# Data to use:
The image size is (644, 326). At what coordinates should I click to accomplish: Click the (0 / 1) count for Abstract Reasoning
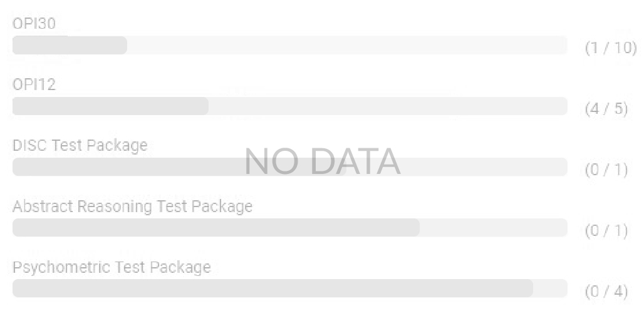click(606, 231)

...

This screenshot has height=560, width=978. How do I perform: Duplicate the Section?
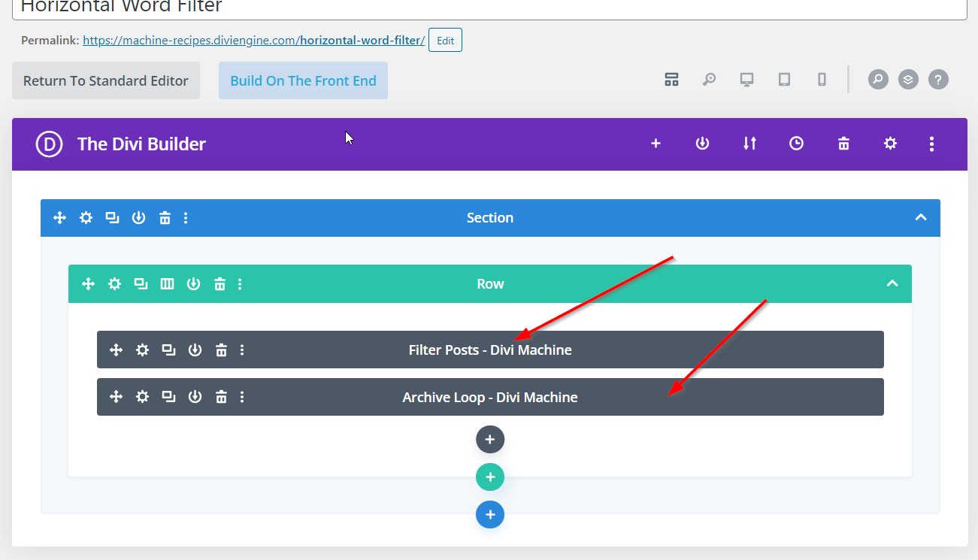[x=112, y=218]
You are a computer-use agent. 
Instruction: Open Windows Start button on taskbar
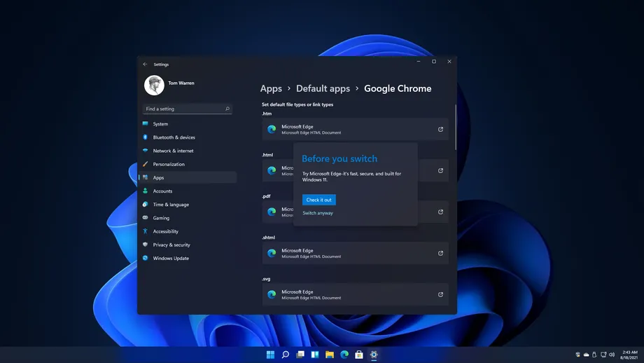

--

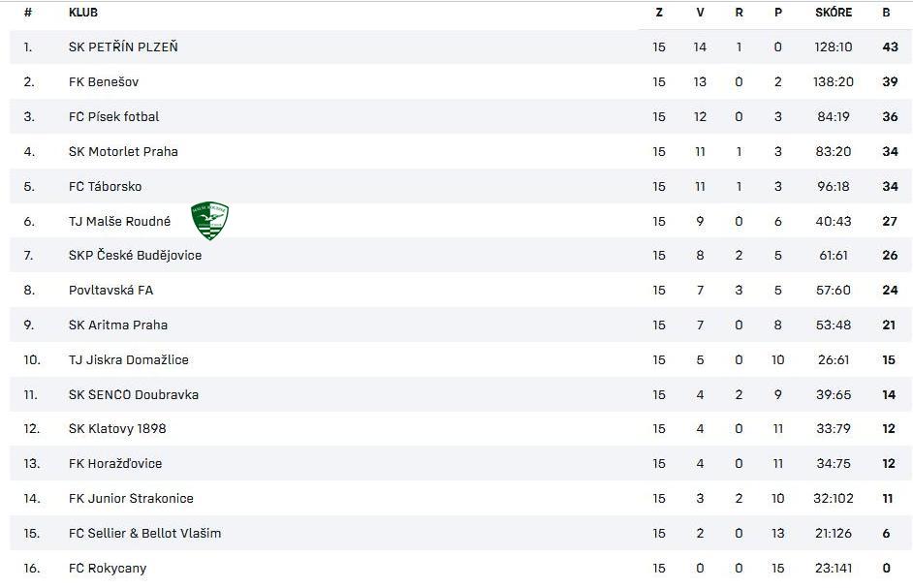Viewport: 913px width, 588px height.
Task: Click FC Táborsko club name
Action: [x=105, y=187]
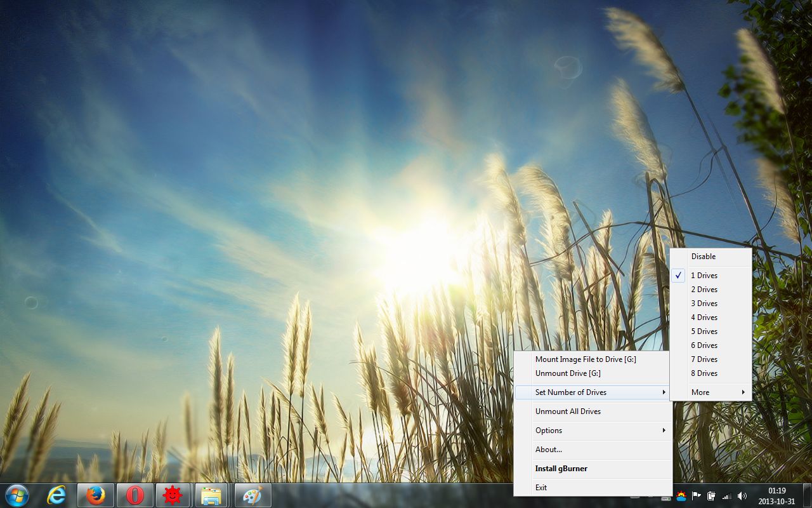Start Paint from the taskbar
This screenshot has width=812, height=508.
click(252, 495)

# Task goal:
When you reach the line holding "You are a computer-use agent." in the records above, begin reproducing exactly, stop after the line holding "Instruction: Open Windows", and output nothing else.

# Answer space:
You are a computer-use agent. 
Instruction: Open Windows Start button on taskbar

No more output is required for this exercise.